Much of the discourse about Rapp is that she lacks media training, which, in the eyes of these fans, is actually a good thing. Viewers are tired of the overly polite, canned response from celebs when they are promoting their projects, which is why Rapp’s “realness” has delighted users on social media. (To be sure, Rapp is a successful actor and singer and most definitely has been media-trained, but the fact that she doesn’t seem to care about optics is what’s appealing here.)

Rapp represents what so many fans want from celebs—candor and a sense of relatability. As a Gen Z woman, Repp speaks the language of her fans. She understands them, and they understand her. When someone brought a sign to her concert that read “Hit me with your tour bus pls” (a common stan request), she held it up proudly. On Instagram, she posted a series of photos with the caption “her lack of media training is outrageous,” in direct reference to the talk about her online.

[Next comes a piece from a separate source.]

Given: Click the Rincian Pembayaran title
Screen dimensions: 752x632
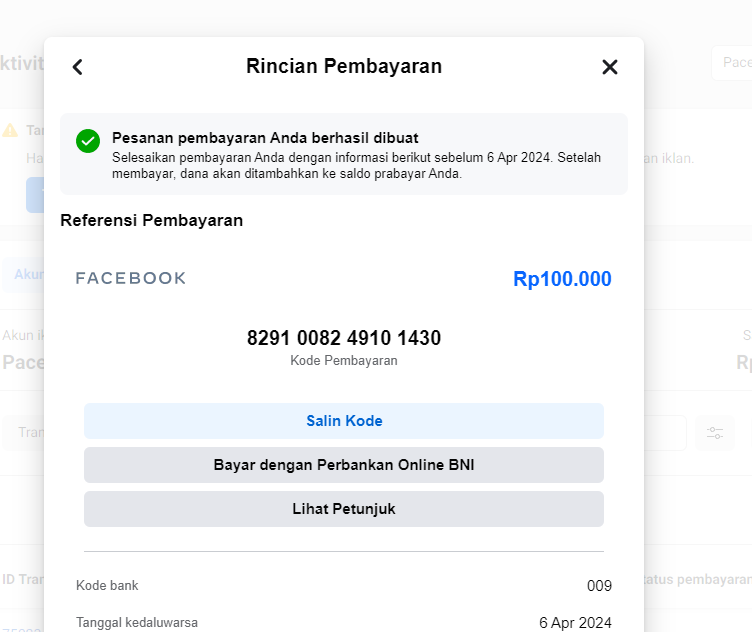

The fact that Rapp is proudly queer is another huge part of her appeal. In addition to “publicly hitting on” Rachel McAdams for the entire Mean Girls press tour, Rapp speaks about what it means to be a queer actor and how great gay people are in almost every interview. Rapp embodies a new kind of celebrity. Being queer is central to her persona, but her declarations about identity feel totally natural—something that couldn’t be said about queerness in Hollywood even a decade ago.

Rapp’s dynamic star power has even changed the way people read the new Mean Girls. Her insistence that Regina George is a lesbian gives fans permission to regard her that way, something they’ve been doing since the Rachel McAdams days. Rapp is so persuasive in her beliefs and determined to be herself that it’s hard to argue with her. She’s been able to move the narrative of Mean Girls far beyond Tina Fey’s script, and considering the passions she’s stirred up, this is probably a good thing

Why it matters

While Rapp is on top of the world right now, some fans are worried there will soon be a backlash, a fate that has befallen many unlucky actresses before her. In particular, fans are concerned she will get the “Jennifer Lawrence treatment,” where all the love for her will quickly turn to annoyance.

But for now, it’s clear Rapp has given fans the kind of celebrity conduct they have been craving. The Mean Girls press tour is arguably more interesting than the film itself, which curbs the delightful clownery that Rapp is known for. Chaos is precisely what the people want.